Special thanks to Daniel Gilbert for answering 4 questions about his recently featured book – Stumbling On Happiness
Daniel Gilbert is Professor of Psychology at Harvard University. His research focuses on how and how well people predict their hedonic reactions to future events. – From Social Psychology Network
#1 – What was the impetus for writing this book?
Ten or fifteen years ago I was getting divorced, my teenage son was in deep trouble, my mentor died unexpectedly, my best friend and I had a serious falling out, and I was…well, not too bad thank you.
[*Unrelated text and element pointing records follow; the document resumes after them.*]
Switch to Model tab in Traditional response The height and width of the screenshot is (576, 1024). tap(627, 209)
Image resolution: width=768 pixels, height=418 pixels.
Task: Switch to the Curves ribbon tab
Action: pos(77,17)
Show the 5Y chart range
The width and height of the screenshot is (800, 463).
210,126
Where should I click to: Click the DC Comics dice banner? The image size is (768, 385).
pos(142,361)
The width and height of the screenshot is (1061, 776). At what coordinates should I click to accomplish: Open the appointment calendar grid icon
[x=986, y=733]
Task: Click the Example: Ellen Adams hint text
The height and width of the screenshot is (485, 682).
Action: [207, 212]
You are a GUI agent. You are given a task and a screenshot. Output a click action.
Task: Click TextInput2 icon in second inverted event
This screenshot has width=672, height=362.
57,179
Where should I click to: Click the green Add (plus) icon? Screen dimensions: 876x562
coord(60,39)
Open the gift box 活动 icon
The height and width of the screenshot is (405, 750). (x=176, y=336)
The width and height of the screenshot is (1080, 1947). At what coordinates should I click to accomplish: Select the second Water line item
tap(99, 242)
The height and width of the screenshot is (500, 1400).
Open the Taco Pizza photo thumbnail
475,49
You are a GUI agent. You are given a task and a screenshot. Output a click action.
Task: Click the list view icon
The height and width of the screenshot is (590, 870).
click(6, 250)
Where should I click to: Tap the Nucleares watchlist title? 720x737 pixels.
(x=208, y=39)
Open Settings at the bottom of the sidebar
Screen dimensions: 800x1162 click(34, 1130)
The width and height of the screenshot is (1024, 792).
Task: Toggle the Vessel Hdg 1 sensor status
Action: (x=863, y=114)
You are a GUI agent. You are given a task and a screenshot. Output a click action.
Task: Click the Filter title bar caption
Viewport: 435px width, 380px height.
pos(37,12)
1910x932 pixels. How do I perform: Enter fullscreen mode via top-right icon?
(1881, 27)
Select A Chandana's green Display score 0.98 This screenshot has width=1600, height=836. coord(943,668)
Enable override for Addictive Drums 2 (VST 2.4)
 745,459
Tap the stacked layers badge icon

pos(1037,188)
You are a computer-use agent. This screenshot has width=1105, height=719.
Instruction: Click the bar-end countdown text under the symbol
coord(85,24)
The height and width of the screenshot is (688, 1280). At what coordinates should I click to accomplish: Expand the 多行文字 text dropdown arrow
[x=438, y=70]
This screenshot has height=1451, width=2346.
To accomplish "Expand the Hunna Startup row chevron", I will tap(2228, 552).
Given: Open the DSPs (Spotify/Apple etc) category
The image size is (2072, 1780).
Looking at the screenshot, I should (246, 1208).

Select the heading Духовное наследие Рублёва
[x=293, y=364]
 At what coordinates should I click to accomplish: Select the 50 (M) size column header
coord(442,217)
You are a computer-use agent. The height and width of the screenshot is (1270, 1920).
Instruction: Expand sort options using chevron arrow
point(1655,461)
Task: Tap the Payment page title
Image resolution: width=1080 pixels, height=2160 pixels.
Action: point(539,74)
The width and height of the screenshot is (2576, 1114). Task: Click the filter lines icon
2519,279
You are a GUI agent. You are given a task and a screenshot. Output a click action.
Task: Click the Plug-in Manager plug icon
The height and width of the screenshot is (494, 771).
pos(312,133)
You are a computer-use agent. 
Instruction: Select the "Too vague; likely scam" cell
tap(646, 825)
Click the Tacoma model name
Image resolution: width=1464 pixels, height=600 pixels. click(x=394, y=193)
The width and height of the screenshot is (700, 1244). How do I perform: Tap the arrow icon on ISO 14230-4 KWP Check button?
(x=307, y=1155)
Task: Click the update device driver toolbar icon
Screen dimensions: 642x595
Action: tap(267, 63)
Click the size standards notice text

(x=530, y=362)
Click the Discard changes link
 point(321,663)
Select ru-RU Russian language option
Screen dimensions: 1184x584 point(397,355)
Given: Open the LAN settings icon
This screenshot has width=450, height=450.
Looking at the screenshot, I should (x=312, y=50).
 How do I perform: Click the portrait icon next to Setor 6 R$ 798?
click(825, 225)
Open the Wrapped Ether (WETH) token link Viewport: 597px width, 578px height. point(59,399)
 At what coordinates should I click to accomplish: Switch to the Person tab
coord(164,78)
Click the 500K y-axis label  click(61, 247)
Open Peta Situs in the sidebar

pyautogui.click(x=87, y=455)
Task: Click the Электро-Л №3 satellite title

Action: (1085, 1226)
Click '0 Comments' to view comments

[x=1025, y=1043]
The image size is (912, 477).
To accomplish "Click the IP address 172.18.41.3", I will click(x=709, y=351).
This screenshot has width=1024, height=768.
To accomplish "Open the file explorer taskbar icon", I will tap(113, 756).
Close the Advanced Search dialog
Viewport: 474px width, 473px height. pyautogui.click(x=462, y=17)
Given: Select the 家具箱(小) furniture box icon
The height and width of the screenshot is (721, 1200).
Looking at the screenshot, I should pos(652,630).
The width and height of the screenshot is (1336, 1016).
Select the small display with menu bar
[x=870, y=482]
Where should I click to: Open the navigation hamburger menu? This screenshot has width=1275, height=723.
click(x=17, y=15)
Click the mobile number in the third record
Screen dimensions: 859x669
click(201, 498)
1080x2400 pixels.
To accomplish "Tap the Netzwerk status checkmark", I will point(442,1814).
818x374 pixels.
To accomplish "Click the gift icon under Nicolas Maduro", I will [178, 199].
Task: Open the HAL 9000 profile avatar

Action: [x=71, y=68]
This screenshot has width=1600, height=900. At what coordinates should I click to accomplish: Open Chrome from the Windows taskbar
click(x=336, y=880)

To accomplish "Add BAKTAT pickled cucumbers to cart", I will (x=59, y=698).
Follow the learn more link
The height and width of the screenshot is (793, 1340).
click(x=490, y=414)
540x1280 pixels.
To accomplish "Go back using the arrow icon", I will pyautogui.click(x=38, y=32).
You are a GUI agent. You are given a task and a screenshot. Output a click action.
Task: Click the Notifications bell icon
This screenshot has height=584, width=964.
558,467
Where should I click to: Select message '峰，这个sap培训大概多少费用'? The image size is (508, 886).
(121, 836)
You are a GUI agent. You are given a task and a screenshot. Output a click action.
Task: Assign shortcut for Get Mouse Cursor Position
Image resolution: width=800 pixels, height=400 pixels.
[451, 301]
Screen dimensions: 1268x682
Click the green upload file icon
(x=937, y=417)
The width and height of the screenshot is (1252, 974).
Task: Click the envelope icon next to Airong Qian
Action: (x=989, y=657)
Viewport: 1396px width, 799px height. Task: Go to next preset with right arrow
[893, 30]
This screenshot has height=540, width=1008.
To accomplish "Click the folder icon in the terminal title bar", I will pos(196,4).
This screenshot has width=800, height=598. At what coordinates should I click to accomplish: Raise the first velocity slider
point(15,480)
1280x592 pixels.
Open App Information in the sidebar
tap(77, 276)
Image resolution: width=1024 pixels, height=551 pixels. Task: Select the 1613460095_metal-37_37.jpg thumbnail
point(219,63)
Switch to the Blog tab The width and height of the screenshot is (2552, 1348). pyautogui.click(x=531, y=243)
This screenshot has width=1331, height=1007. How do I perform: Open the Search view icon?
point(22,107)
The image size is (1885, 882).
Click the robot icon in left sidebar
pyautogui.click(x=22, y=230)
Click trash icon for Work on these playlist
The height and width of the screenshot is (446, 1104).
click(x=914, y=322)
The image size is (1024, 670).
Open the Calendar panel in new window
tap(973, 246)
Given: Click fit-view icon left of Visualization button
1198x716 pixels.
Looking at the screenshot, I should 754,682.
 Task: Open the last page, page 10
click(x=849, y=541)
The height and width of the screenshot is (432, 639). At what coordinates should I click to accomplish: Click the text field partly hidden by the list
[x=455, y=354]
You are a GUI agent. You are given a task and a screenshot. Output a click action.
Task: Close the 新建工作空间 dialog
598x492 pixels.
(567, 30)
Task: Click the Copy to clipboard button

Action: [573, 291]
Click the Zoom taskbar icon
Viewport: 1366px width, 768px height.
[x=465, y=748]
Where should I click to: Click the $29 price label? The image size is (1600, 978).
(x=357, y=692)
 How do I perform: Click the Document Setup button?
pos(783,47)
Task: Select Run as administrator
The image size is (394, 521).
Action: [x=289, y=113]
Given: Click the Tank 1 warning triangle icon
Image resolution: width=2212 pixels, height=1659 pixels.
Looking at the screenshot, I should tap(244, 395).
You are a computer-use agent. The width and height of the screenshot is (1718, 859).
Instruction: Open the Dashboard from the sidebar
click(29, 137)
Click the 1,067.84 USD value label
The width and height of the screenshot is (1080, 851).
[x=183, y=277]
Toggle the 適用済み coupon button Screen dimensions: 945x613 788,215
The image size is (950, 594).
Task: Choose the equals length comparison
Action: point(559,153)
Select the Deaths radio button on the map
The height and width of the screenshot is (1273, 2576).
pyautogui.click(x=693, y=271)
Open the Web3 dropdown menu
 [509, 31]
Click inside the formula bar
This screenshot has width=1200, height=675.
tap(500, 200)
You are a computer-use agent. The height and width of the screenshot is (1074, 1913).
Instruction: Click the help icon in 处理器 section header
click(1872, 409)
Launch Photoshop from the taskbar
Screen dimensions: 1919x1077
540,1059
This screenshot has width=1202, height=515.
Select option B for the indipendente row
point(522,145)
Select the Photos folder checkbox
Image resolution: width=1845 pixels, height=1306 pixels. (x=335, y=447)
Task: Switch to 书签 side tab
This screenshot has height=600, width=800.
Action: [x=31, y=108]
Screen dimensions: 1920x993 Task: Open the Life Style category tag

Now, if you’d asked me a year earlier how I would feel if any one of these events (much less all four) were to happen, I would have told you that I’d be devastated for a long, long time. But I wasn’t. I wasn’t euphoric, of course, but I wasn’t nearly as distraught as I would have imagined. And that made me wonder whether my mistaken predictions about the emotional consequences of events like these were unique to me or shared by others. So I teamed up with the psychologist Tim Wilson, and together we began to do surveys and experiments to find out. And what we found out amazed us: People dramatically and regularly mispredict the emotional consequences of future events, both large and small. This finding set me on a research trajectory that has not yet ended, and STUMBLING ON HAPPINESS is a report on what I’ve learned so far. It took me 15 years to answer the question I had asked myself, and I wrote this book so that the next person who asks that question can get a somewhat quicker reply.
#2 – Your book suggests we have the wrong ideas about what happiness is. How did we get to these misguided ideas?
People make mistakes when they try to predict what will make them happy in the future—a decision process that scientists refer to as “affective forecasting.” STUMBLING ON HAPPINESS is an attempt to explain how and why our brains are structured to make these mistakes. Modern people take the ability to imagine the future for granted, but it turns out that this is one of our species’ most recently acquired abilities—no more than three million years old. The part of our brain that enables us to think about the future is one of nature’s newest inventions, so it isn’t surprising that when we try to use this new ability to imagine our futures, we make some rookie errors. These errors come in three basic flavors, and that’s what the book is about.
#3 You effectively use humour throughout the book. Is this important in communicating science to you? How have people responded to your humour? #4 -What was it like to win the Royal Society Book Prize in 2007?
[Answered together – Ed]
I was absolutely delighted to receive this tremendous honor from the world’s oldest learned society. There are very few countries (including my own) where a somewhat cheeky book about happiness could win a science prize — but the British invented intellectual humor and have always understood that enlightenment and entertainment are natural friends. So God bless the empire!